[BEGIN]

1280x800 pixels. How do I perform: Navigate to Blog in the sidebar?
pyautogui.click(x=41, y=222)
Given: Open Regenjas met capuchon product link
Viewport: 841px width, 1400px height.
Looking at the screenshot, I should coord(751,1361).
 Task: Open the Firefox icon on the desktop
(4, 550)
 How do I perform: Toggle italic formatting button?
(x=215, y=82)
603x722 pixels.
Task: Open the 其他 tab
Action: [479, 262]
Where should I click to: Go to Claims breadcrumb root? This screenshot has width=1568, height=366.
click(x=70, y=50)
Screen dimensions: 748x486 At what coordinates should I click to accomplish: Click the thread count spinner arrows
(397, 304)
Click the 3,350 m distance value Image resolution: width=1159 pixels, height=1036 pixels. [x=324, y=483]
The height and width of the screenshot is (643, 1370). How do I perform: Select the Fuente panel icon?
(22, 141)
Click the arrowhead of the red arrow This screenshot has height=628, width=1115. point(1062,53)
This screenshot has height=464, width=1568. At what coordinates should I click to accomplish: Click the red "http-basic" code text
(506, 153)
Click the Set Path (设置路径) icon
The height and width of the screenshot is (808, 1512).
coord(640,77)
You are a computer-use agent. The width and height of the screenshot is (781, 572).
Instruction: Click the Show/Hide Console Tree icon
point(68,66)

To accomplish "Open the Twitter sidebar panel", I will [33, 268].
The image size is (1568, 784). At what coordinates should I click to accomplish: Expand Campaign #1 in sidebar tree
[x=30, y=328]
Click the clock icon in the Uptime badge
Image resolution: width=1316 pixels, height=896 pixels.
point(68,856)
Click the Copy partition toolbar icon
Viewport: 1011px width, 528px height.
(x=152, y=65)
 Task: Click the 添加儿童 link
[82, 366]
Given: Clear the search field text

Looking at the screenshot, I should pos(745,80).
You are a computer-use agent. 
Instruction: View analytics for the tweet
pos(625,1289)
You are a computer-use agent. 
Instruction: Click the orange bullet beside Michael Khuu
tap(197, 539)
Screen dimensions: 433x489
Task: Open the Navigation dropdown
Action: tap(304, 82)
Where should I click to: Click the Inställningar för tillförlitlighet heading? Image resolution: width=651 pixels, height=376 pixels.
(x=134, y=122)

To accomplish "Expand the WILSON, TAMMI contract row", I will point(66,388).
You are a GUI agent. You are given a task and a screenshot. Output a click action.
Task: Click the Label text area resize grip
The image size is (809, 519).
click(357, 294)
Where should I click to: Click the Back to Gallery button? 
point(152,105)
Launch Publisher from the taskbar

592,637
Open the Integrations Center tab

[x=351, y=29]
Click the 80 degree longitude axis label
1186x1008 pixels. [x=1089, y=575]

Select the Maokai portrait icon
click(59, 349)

[END]

> [Instruction]: Lay out the rows above as a Markdown table with the columns Line No. and Row Text, numbering each line in order and skipping blank lines.

> [Right answer]:
| Line No. | Row Text |
|---|---|
| 1 | 1280x800 pixels. How do I perform: Navigate to Blog in the sidebar? |
| 2 | pyautogui.click(x=41, y=222) |
| 3 | Given: Open Regenjas met capuchon product link |
| 4 | Viewport: 841px width, 1400px height. |
| 5 | Looking at the screenshot, I should coord(751,1361). |
| 6 |  Task: Open the Firefox icon on the desktop |
| 7 | (4, 550) |
| 8 |  How do I perform: Toggle italic formatting button? |
| 9 | (x=215, y=82) |
| 10 | 603x722 pixels. |
| 11 | Task: Open the 其他 tab |
| 12 | Action: [479, 262] |
| 13 | Where should I click to: Go to Claims breadcrumb root? This screenshot has width=1568, height=366. |
| 14 | click(x=70, y=50) |
| 15 | Screen dimensions: 748x486 At what coordinates should I click to accomplish: Click the thread count spinner arrows |
| 16 | (397, 304) |
| 17 | Click the 3,350 m distance value Image resolution: width=1159 pixels, height=1036 pixels. [x=324, y=483] |
| 18 | The height and width of the screenshot is (643, 1370). How do I perform: Select the Fuente panel icon? |
| 19 | (22, 141) |
| 20 | Click the arrowhead of the red arrow This screenshot has height=628, width=1115. point(1062,53) |
| 21 | This screenshot has height=464, width=1568. At what coordinates should I click to accomplish: Click the red "http-basic" code text |
| 22 | (506, 153) |
| 23 | Click the Set Path (设置路径) icon |
| 24 | The height and width of the screenshot is (808, 1512). |
| 25 | coord(640,77) |
| 26 | You are a computer-use agent. The width and height of the screenshot is (781, 572). |
| 27 | Instruction: Click the Show/Hide Console Tree icon |
| 28 | point(68,66) |
| 29 | To accomplish "Open the Twitter sidebar panel", I will [33, 268]. |
| 30 | The image size is (1568, 784). At what coordinates should I click to accomplish: Expand Campaign #1 in sidebar tree |
| 31 | [x=30, y=328] |
| 32 | Click the clock icon in the Uptime badge |
| 33 | Image resolution: width=1316 pixels, height=896 pixels. |
| 34 | point(68,856) |
| 35 | Click the Copy partition toolbar icon |
| 36 | Viewport: 1011px width, 528px height. |
| 37 | (x=152, y=65) |
| 38 |  Task: Click the 添加儿童 link |
| 39 | [82, 366] |
| 40 | Given: Clear the search field text |
| 41 | Looking at the screenshot, I should pos(745,80). |
| 42 | You are a computer-use agent.  |
| 43 | Instruction: View analytics for the tweet |
| 44 | pos(625,1289) |
| 45 | You are a computer-use agent.  |
| 46 | Instruction: Click the orange bullet beside Michael Khuu |
| 47 | tap(197, 539) |
| 48 | Screen dimensions: 433x489 |
| 49 | Task: Open the Navigation dropdown |
| 50 | Action: tap(304, 82) |
| 51 | Where should I click to: Click the Inställningar för tillförlitlighet heading? Image resolution: width=651 pixels, height=376 pixels. |
| 52 | (x=134, y=122) |
| 53 | To accomplish "Expand the WILSON, TAMMI contract row", I will point(66,388). |
| 54 | You are a GUI agent. You are given a task and a screenshot. Output a click action. |
| 55 | Task: Click the Label text area resize grip |
| 56 | The image size is (809, 519). |
| 57 | click(357, 294) |
| 58 | Where should I click to: Click the Back to Gallery button?  |
| 59 | point(152,105) |
| 60 | Launch Publisher from the taskbar |
| 61 | 592,637 |
| 62 | Open the Integrations Center tab |
| 63 | [x=351, y=29] |
| 64 | Click the 80 degree longitude axis label |
| 65 | 1186x1008 pixels. [x=1089, y=575] |
| 66 | Select the Maokai portrait icon |
| 67 | click(59, 349) |